中国の塔〜木造を中心に
中国の塔はまずは木造で発達してきたようですが、木塔として現在のこされているのは10世紀から12世紀頃の応県の仏宮寺釈迦塔のみです。中国での木造以外の塔の主な材料としては、西晋の時代(265〜316)から塔に使われはじめた「せん」(土へん+專 という一文字の漢字、レンガやタイルのような焼き物)が多くなっていきます。これで作られた「せん塔」は耐久性・耐火性・耐候性に優れた塔になります。材料が変わり、構造としての必然性はないのですが、デザインとしては木造の塔の木組みを再現しているものが多いようです。ここでは日本への伝来を考えるため木塔を中心に考えます。
北魏(5世紀〜6世紀頃)には沢山の塔が造営されたそうです。中でも都の洛陽の永寧寺の九層塔は、高さが80mを超していたそうですが、残念ながらこの頃の木塔は今は残っていません。隋(581〜618)の文帝は、80以上の地区に三回にわたって塔を建立したそうですが、木造といわれるこれらの塔は一基も発見されていないそうです。この塔は首都で標準の形式を定めて、同時に着工されたそうです。大量生産のためには標準化が必要だったのでしょう。これらの塔に心柱があったのかどうかはわかりませんでした。
中国の仏教は隋とその後の唐の時代(589〜907)に最も発展しました。中国で、塔の平面形が四角なのはこの隋・唐の時代までで、以後は八角形・六角形になっていきます。先ほどの仏宮寺釈迦塔も平面形は八角形です。
朝鮮半島の塔〜木造を中心に
一方、朝鮮半島に仏教が伝わったのは4世紀後半から五世紀半ばにかけてです。中国で現存する塔は「せん塔」が主であるのに対して、朝鮮半島では石塔が主になっています。

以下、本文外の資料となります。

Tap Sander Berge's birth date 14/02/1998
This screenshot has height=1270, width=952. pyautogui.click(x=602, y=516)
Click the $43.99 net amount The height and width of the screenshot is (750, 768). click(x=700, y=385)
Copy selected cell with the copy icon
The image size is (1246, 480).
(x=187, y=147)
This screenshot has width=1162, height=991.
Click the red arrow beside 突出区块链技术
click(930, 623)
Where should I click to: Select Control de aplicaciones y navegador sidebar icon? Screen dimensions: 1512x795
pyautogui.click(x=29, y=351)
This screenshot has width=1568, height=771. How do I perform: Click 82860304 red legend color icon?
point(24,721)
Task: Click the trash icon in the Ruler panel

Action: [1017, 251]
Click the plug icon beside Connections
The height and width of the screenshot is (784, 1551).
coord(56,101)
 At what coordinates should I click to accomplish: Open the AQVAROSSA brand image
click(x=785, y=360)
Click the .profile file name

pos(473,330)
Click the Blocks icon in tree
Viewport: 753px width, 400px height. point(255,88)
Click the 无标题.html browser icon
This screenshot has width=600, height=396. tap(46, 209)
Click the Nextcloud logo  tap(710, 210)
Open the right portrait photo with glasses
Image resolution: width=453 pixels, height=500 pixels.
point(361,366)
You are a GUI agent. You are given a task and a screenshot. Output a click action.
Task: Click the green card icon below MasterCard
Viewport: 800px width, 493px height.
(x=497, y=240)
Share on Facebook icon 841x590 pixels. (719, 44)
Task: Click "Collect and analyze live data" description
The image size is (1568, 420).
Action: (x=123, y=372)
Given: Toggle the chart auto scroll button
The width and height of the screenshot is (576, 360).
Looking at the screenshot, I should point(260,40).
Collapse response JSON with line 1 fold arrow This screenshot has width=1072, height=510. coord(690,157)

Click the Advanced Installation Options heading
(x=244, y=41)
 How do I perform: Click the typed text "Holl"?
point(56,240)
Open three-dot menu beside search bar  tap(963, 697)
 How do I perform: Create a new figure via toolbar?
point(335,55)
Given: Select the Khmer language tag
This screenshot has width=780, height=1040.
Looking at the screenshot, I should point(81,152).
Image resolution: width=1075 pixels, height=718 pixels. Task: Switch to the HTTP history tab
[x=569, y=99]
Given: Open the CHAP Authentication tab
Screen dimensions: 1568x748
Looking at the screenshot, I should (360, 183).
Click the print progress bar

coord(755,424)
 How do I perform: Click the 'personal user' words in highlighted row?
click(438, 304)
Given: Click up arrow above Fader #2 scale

良い木材が手に入りにくいということが影響しているようです。 木塔に絞って考えると、7世紀なかばに建立された全高67.5mに及ぶ新羅の皇龍寺九重の木塔が記録で確認できる最古の物だそうです。このころの百済や新羅の木塔は現存していませんが、それらの跡は日本の塔址とのちがいは少ないそうです。これらの塔は、日本の塔に大きく影響を与えたのでしょう。
聖なる柱
韓国では、昔は塔の心柱のことを刹柱と呼んだそうです。この刹柱という言葉は、韓国の寺の山門を入ったところに聖域を示すため立つ「幢竿」(とうかん)という単独の柱の別名でもあります。このように聖なる意味をこめて柱を立てることは、区域を区切るために韓国やアルタイタタール・ブリヤートなどの北方民族の間で行われていたことだそうです。先年 青森の三内丸山遺跡で発掘・想定復元された直径1m長さ16.5mに達する6本の栗の柱を持つ大形掘立柱構造物も、このような聖なる意味をこめて解釈する説もあるようです。この遺跡からは黒曜石などの北方との交流を裏付けるものも出土しています。日本の塔を特徴付ける「心柱(刹柱)」は、北方民族にはじまるものかもしれません。